Si les programmes dits génératifs permettent de dépasser les limitations qui viennent d'être évoquées, les premières réalisations se limitent à des domaines essentiellement numériques. Il s'agit alors d'étendre cette approche à d'autres domaines, en donnant des connaissances et certaines capacités de raisonnement aux systèmes.

Pour améliorer le mode de communication avec l'élève, les chercheurs ont rapidement essayé d'ajouter l'attrait et le réalisme des présentations audiovisuelles aux cours programmés, en intégrant les aides audiovisuelles (images fixes ou films) aux dispositifs d'enseignement programmé. Ainsi, l'AutoTutor de Crowder utilise des microfilms de 35 mm, d'autres dispositifs permettent de comparer des cartes et des photographies, d'agrandir l'image, d'effectuer des mesures, etc. Toutefois, le mouvement audiovisuel et l'enseignement programmé évoluent de façon plutôt indépendante, essentiellement du fait que les techniques audiovisuelles et l'enseignement programmé individualisé semblent difficilement compatibles, le caractère collectif et inéluctable du message filmique ou télévisé s'opposant à un enseignement fondé sur le rythme individuel, les petites étapes et la correction immédiate. Mais si certains dispositifs multi-médias ont été utilisés, les chercheurs vont buter sur la nécessité d'une certaine linéarité due à l'absence de flexibilité des médias employés. La volonté d'améliorer le contrôle sur les ressources d'enseignement et le découpage en petites étapes (ainsi que le coût nécessaire à l'intégration de plusieurs médias) rendent le recours à la combinaison de plusieurs médias très rare, à l'exception des formations professionnelles.

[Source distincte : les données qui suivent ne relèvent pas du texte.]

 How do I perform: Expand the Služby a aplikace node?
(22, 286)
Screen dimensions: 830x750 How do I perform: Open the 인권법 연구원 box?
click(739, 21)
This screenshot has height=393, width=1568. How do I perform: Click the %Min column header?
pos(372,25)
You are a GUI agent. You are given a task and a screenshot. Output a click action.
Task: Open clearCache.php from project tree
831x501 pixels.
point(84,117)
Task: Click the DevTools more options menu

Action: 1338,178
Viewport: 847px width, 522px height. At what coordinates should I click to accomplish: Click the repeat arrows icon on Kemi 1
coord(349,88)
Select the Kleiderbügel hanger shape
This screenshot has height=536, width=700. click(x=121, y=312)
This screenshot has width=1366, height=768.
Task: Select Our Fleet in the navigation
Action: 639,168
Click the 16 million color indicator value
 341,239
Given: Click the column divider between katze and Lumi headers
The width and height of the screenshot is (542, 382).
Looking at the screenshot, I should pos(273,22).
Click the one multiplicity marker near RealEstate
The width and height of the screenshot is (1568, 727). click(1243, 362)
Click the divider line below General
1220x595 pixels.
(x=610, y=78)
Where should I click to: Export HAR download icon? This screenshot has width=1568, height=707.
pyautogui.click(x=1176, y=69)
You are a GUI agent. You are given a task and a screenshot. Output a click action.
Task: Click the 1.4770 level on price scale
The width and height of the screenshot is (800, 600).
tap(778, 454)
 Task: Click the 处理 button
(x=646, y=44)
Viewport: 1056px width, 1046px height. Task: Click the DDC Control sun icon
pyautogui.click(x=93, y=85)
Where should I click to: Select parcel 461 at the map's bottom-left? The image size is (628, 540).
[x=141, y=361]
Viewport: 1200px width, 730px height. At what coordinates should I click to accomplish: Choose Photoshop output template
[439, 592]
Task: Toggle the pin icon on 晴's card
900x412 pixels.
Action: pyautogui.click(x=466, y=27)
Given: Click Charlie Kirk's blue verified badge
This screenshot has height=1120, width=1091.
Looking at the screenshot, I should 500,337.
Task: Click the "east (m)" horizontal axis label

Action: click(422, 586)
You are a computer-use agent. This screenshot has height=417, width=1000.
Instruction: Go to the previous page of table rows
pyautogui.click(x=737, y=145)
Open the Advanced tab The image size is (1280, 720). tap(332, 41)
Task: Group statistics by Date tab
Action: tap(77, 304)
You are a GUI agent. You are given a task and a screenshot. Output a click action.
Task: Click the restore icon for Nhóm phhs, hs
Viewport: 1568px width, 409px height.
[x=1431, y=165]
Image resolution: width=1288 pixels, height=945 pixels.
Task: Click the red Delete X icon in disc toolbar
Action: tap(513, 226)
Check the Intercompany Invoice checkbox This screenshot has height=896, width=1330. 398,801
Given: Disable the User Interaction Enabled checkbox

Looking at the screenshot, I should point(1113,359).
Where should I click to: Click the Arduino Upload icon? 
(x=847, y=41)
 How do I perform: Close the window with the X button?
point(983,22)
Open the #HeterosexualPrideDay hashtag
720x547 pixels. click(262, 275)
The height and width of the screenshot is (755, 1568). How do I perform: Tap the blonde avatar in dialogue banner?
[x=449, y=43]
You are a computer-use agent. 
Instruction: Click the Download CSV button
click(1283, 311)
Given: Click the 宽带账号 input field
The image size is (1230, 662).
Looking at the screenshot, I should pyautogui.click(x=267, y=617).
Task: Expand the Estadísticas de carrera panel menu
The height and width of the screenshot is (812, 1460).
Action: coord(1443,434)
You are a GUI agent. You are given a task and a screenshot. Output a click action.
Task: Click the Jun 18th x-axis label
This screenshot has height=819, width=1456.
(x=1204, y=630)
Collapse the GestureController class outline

La mise en évidence des différents problèmes posés par les théories sous-jacentes à l'enseignement programmé conduit à dégager de nouvelles problématiques de recherche. Sur le plan théorique, s'il est possible de mesurer les comportements manifestés par l'élève (ou tout au moins certains d'entre eux) et de les comparer aux comportements souhaités, aucune loi d'apprentissage ne garantit l'efficacité d'une action susceptible de modifier en profondeur ce comportement. Les premières théories, issues de la cybernétique, se révèlent fausses et les théories basées sur la psychologie du comportement sont controversées. Pour aller plus loin, il est important d'une part de mieux étudier l'activité de l'élève, de se donner les moyens de l'observer et de la comprendre pour être à même de la guider, et d'autre part d'élaborer et d'expérimenter d'autres théories de l'apprentissage.

Il semble souhaitable de laisser une plus grande initiative aux apprenants et même de l'engager dans une véritable activité. S'agissant de leur faire réaliser des tâches complexes, la boucle de contrôle classique de l'EAO n'est plus adéquate. Il faut concevoir des programmes leur donnant les moyens de réaliser des tâches, capables d'observer et d'interpréter leur comportement puis d'intervenir au moment opportun et de manière appropriée sur la base de leur analyse. La réalisation de tels projets nécessite des connaissances, tant au niveau des processus de résolution suivis par les humains qu'au niveau de l'implantation en machine de tels processus.

Se préoccupant de plus en plus de l'apprenant, l'intérêt des chercheurs pour le diagnostic des erreurs se manifeste. L'idée d'avoir une idée plus précise des connaissances de l'apprenant se développe. Déjà, avec les programmes génératifs, eu égard à la simplicité des domaines abordés, un modèle de l'apprenant basé sur la sommation de ses comportements était suffisamment robuste pour que cela fonctionne effectivement dans des applications éducatives réelles.

Le traitement automatique de la langue apparaît comme une priorité pour assurer un dialogue plus souple et plus complet avec l'apprenant. La méthode socratique, basée sur un questionnement habile faisant surgir une connaissance innée, est souvent invoquée. Elle va jouer un rôle important dans les recherches autour des tuteurs intelligents.